Given information:
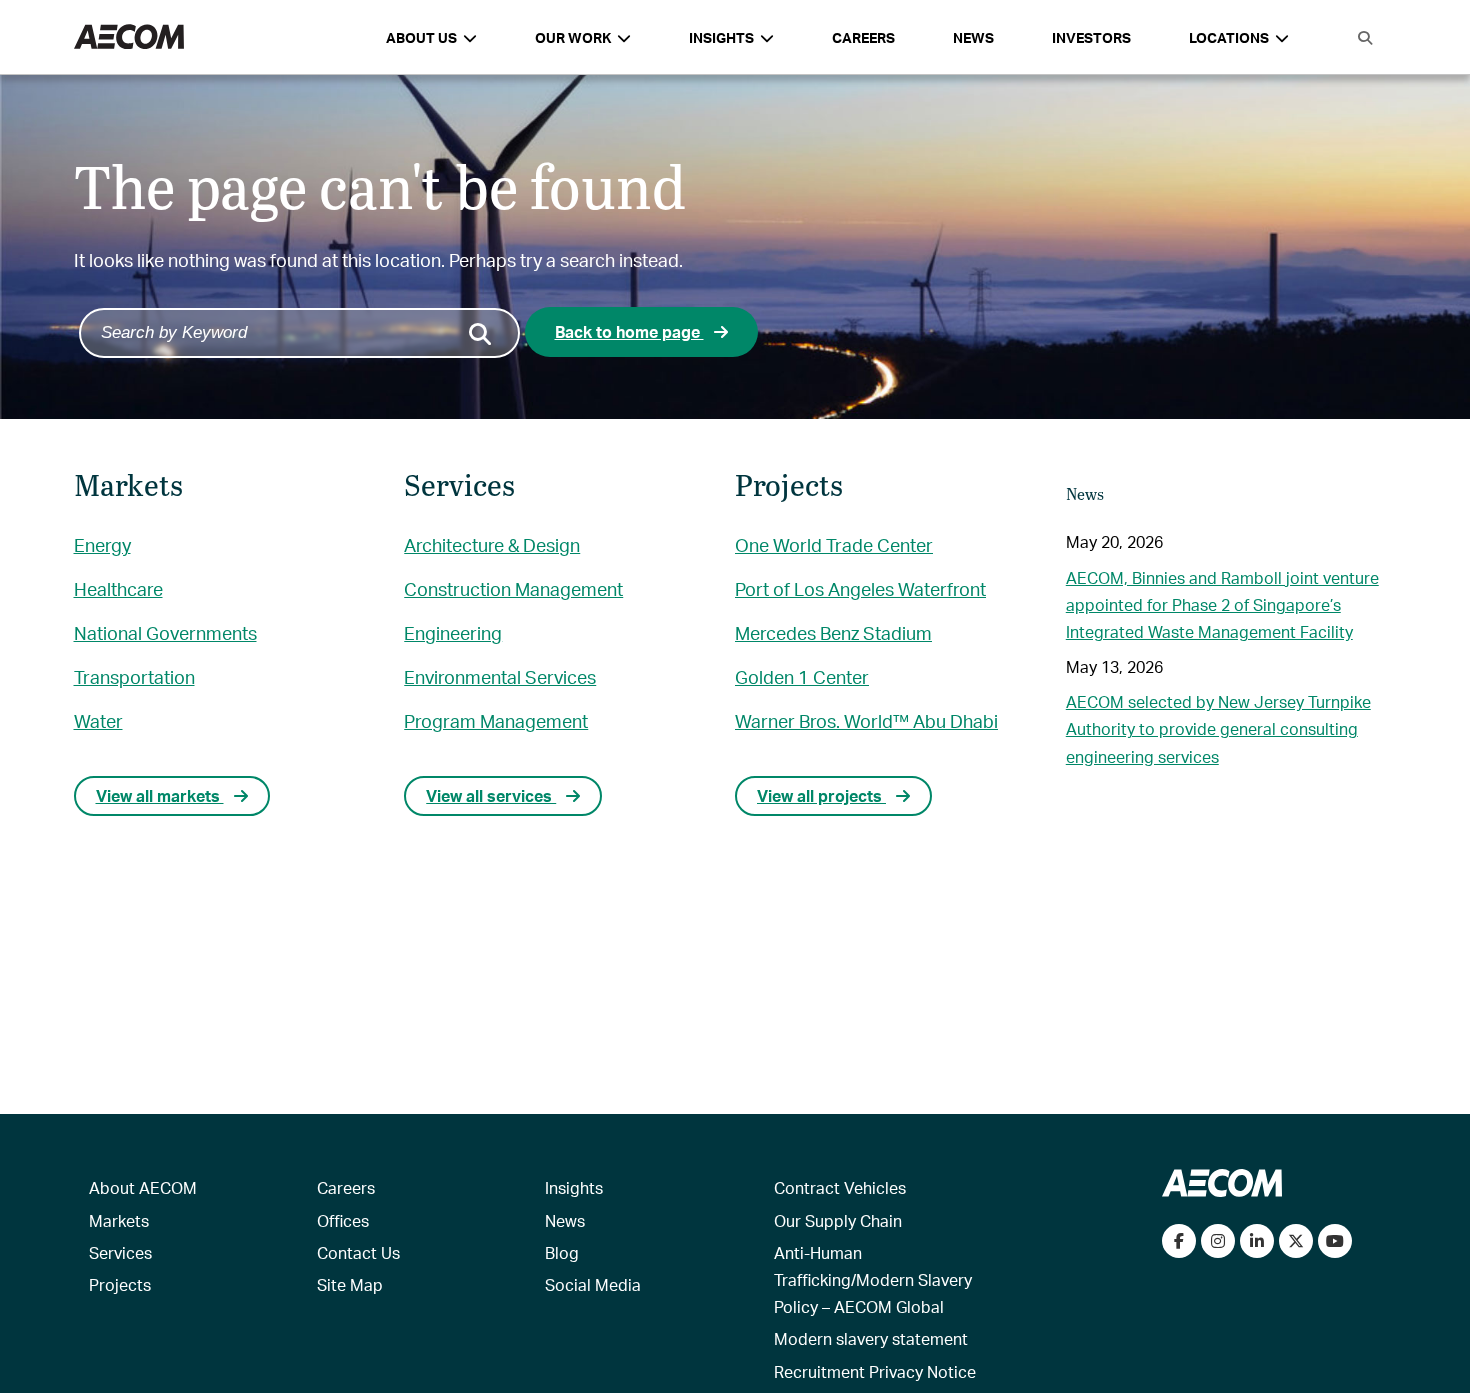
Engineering (453, 632)
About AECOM (143, 1187)
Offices (343, 1220)
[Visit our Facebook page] (1179, 1241)
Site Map (350, 1284)
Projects (120, 1284)
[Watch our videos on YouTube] (1335, 1241)
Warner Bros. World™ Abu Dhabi (866, 720)
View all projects (821, 795)
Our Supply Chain (838, 1220)
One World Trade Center (834, 544)
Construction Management (513, 588)
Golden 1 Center (802, 676)
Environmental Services (500, 676)
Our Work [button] (573, 37)
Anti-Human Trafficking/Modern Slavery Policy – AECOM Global (873, 1279)
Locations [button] (1229, 37)
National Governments (165, 632)
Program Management (496, 720)
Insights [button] (721, 37)
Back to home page (629, 331)
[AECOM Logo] (129, 37)
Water (98, 720)
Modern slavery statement (871, 1338)
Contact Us (358, 1252)
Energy (102, 544)
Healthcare (118, 588)
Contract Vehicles (840, 1187)
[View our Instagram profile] (1218, 1241)
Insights (574, 1187)
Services (120, 1252)
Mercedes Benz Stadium (833, 632)
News (973, 37)
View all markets (160, 795)
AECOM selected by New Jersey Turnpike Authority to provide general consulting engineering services (1218, 728)
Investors (1091, 37)
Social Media (593, 1284)
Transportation (134, 676)
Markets (119, 1220)
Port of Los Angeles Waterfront (860, 588)
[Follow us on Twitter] (1296, 1241)
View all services (491, 795)
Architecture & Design (492, 544)
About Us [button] (421, 37)
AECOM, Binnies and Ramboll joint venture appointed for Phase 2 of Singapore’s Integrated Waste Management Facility (1222, 604)
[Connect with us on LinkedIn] (1257, 1241)
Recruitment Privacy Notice (875, 1371)
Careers (863, 37)
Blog (562, 1252)
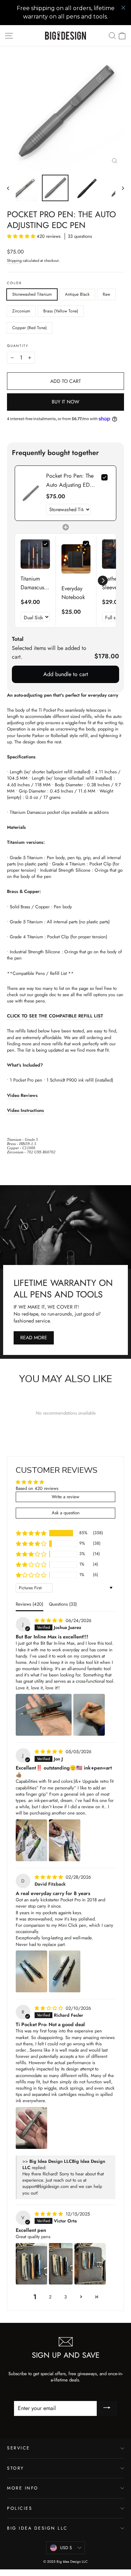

Activity: Leave the pictures out and output the rest of the listing exactly.

Result for this exercise:
Engineering (453, 632)
About AECOM (143, 1187)
Offices (343, 1220)
[Visit our Facebook page] (1179, 1241)
Site Map (350, 1284)
Projects (120, 1284)
[Watch our videos on YouTube] (1335, 1241)
Warner Bros. World™ Abu Dhabi (866, 720)
View all projects (821, 795)
Our Supply Chain (838, 1220)
One World Trade Center (834, 544)
Construction Management (513, 588)
Golden 1 Center (802, 676)
Environmental Services (500, 676)
Our Work [button] (573, 37)
Anti-Human Trafficking/Modern Slavery Policy – AECOM Global (873, 1279)
Locations [button] (1229, 37)
National Governments (165, 632)
Program Management (496, 720)
Insights [button] (721, 37)
Back to home page (629, 331)
[AECOM Logo] (129, 37)
Water (98, 720)
Modern slavery statement (871, 1338)
Contact Us (358, 1252)
Energy (102, 544)
Healthcare (118, 588)
Contract Vehicles (840, 1187)
[View our Instagram profile] (1218, 1241)
Insights (574, 1187)
Services (120, 1252)
Mercedes Benz Stadium (833, 632)
News (973, 37)
View all markets (160, 795)
AECOM selected by New Jersey Turnpike Authority to provide general consulting engineering services (1218, 728)
Investors (1091, 37)
Social Media (593, 1284)
Transportation (134, 676)
Markets (119, 1220)
Port of Los Angeles Waterfront (860, 588)
[Follow us on Twitter] (1296, 1241)
View all services (491, 795)
Architecture & Design (492, 544)
About Us [button] (421, 37)
AECOM, Binnies and Ramboll joint venture appointed for Phase 2 of Singapore’s Integrated Waste Management Facility (1222, 604)
[Connect with us on LinkedIn] (1257, 1241)
Recruitment Privacy Notice (875, 1371)
Careers (863, 37)
Blog (562, 1252)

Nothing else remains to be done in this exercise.